I believe the people of this country are fed up with Sinn Féin’s antics. Its leader, Mary Lou McDonald, has apologised for walking behind a banner in the New York St Patrick’s Day parade which read “England get out of Ireland”. In the latest ‘Sunday Business Post’ opinion poll, Sinn Féin’s support has dropped five points to 13pc. I hope the voters in this country deliver a message to Sinn Féin in the upcoming local elections, just as they did in the presidential election.
Salthill, Co Galway
You really can’t please all of the people, all of the time
Now that we are recovering from the trauma of getting up an hour earlier – so traumatic that nobody mentions it after two days – we are being told the biannual clock change is to end in 2021. Whether we will have the extra hour of brightness in the morning or evening has yet to be decided, but either way a lot of people are going to be very unhappy with the decision. So why not strike yet another EU compromise and split the difference, and for the last time put the clocks back half an hour in October 2020? There will be more people upset, but much less so.
Bray, Co Wicklow
We must blow the whistle on those who abuse referees
I just read your article on the young referee who was abused over the weekend (“‘All hell broke loose’ – schoolboy soccer ref tells of ‘toxic’ abuse”, Irish Independent, April 2). I was born in Ireland and have refereed football for many years here in the United States, I’m also a referee instructor and had the pleasure of working a couple of matches as an assistant referee with Howard Webb this past summer here in New York.

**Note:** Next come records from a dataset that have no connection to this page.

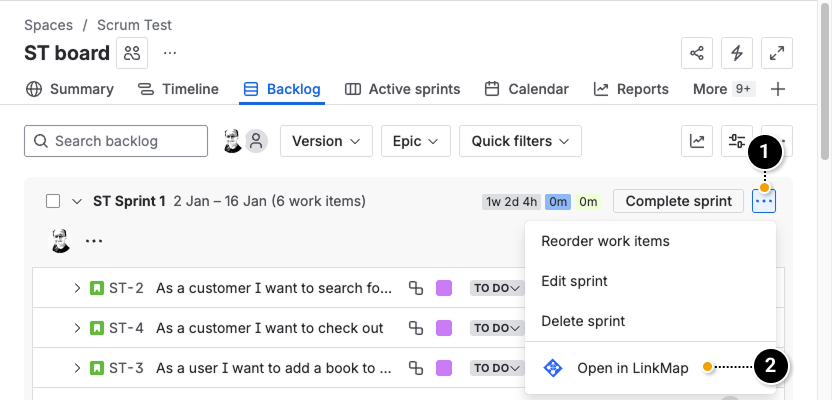Viewport: 832px width, 400px height.
Task: Tick the ST Sprint 1 checkbox
Action: [53, 201]
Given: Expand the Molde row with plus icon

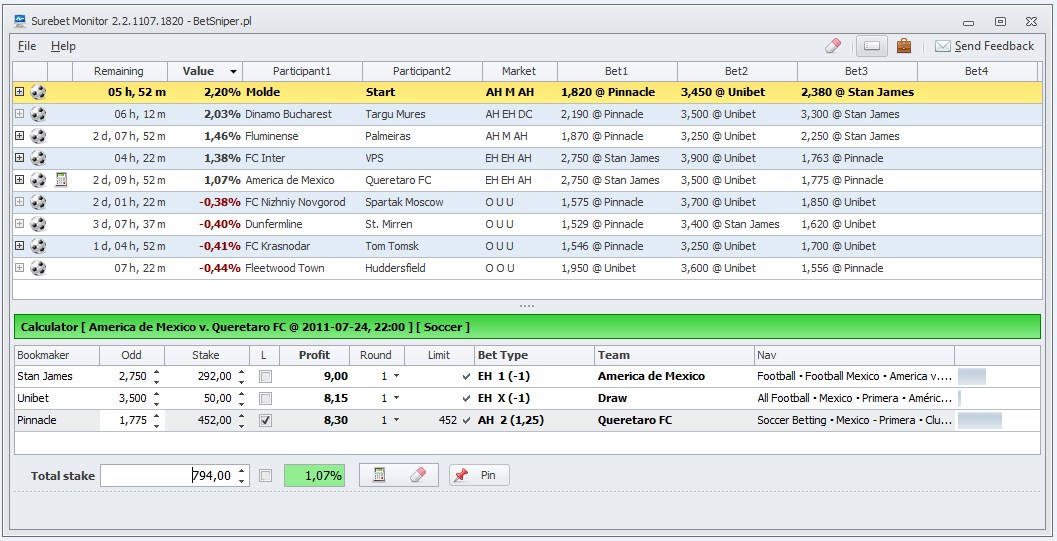Looking at the screenshot, I should [19, 92].
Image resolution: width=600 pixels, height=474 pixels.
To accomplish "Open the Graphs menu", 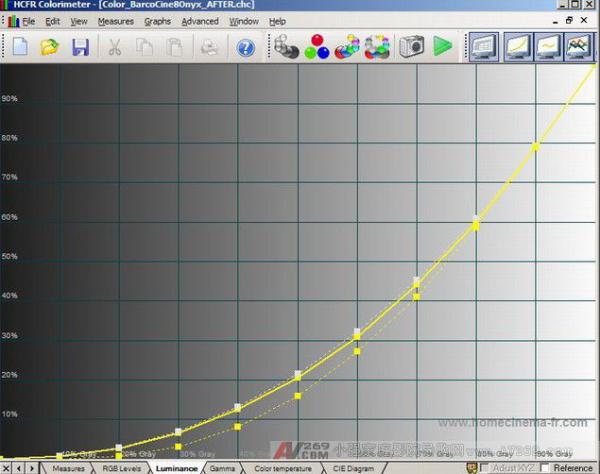I will point(157,21).
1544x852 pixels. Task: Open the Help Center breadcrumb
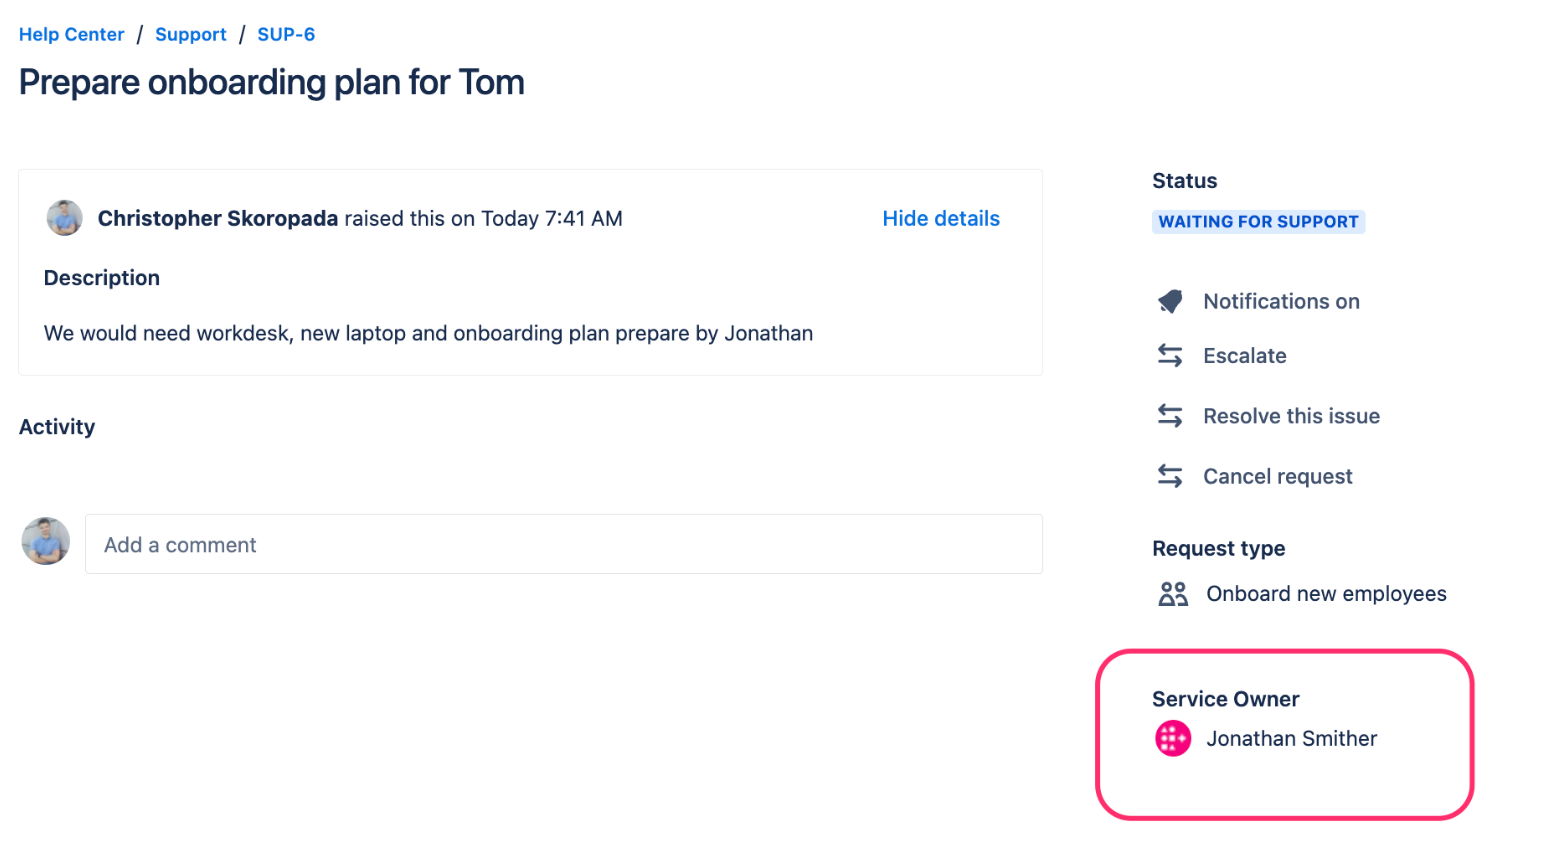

Far too many referees are either operating in fear and giving up the game, or ending up in hospital. The case in Ireland, where referee Daniel Sweeney was savagely beaten by three thugs, shows just how bad it can get.
The €500 fine for the club involved, Mullingar Town, is an absolute joke. This type of behaviour seems to be part of a growing trend, also reflected in abuse from coaches and parents. Those who can’t play in a fair manner and allow the referees to do their job without verbally or physically attacking them should not have a place in the game.

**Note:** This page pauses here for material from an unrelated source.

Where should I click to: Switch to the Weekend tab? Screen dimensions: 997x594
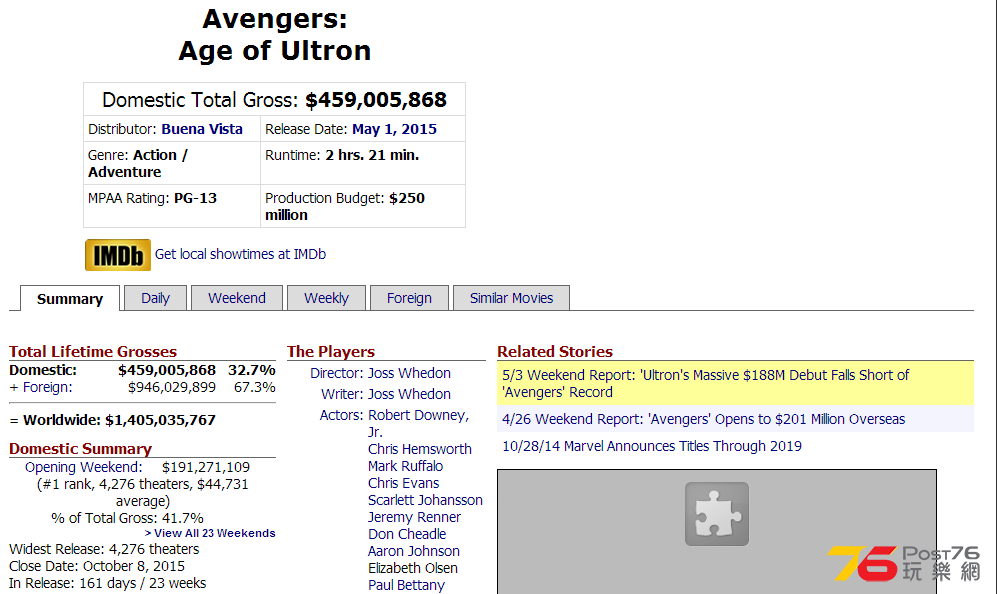[237, 298]
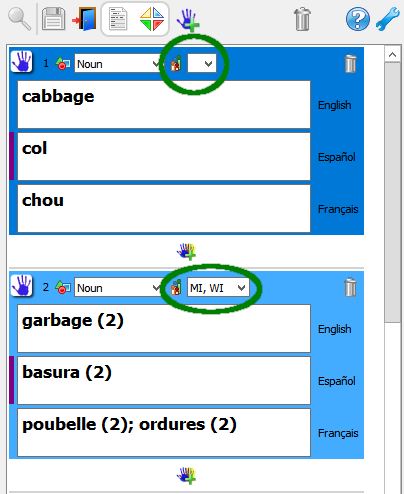Click the hand sign icon of entry 2
Viewport: 404px width, 494px height.
21,285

Here in New York, if anybody puts a hand on a referee or threatens them they are advised to terminate the match and call the police. The FAI should follow suit.
College Point, New York
Councils have to be held to account over housing crisis
Evelyn Harte (Letters, Irish Independent, April 2) is among the increasing number of Irish people who cannot fathom the housing crisis. Without doubt, Eoghan Murphy is a decent man, with good intentions. Alas, what has happened is politicians have been encouraged by the property developers “to leave the housing decisions” to them. Sadly with the bank collapse, the situation was aided and abetted by the pair of fools posing as geniuses: Kenny and Noonan. As Oliver Hardy said to Stan Laurel: “Well, here’s another fine mess you’ve gotten me into.”
There is only one way out of this disgraceful homelessness mess, and that is a Cabinet capable of making tough and hard decisions by directing councils to start building housing now. Since 2011, there have been innumerable lame excuses from council executives as to why they cannot build new homes, or take over ‘ghost estates’, and no one is called to account by the Government. Fine Gael has become the new ‘Church’ where the leader is infallible. Fianna Fáil and Sinn Féin will be no different.

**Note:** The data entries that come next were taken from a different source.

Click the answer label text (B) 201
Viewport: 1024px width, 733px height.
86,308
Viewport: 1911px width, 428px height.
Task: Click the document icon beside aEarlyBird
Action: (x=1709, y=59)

Nothing odd about bowling along on a road of nostalgia
The colourful phrase ‘a bowl of odds’ has nothing to do with either being odd or bowls of flowers: rather it is, as columnist John Daly explains in the Irish Independent of April Fool’s Day, an arcane term of measuring a score of road bowling, practised from time immemorial on the winding roads of west Cork: the roads of grace. “Oh, to be back there,” as the song ‘Carrickfergus’ might echo, far from the madding hordes of industrial conurbations like Dublin, to quiet provincial towns like Cork or Waterford and other far-flung places, to paraphrase Patrick Kavanagh.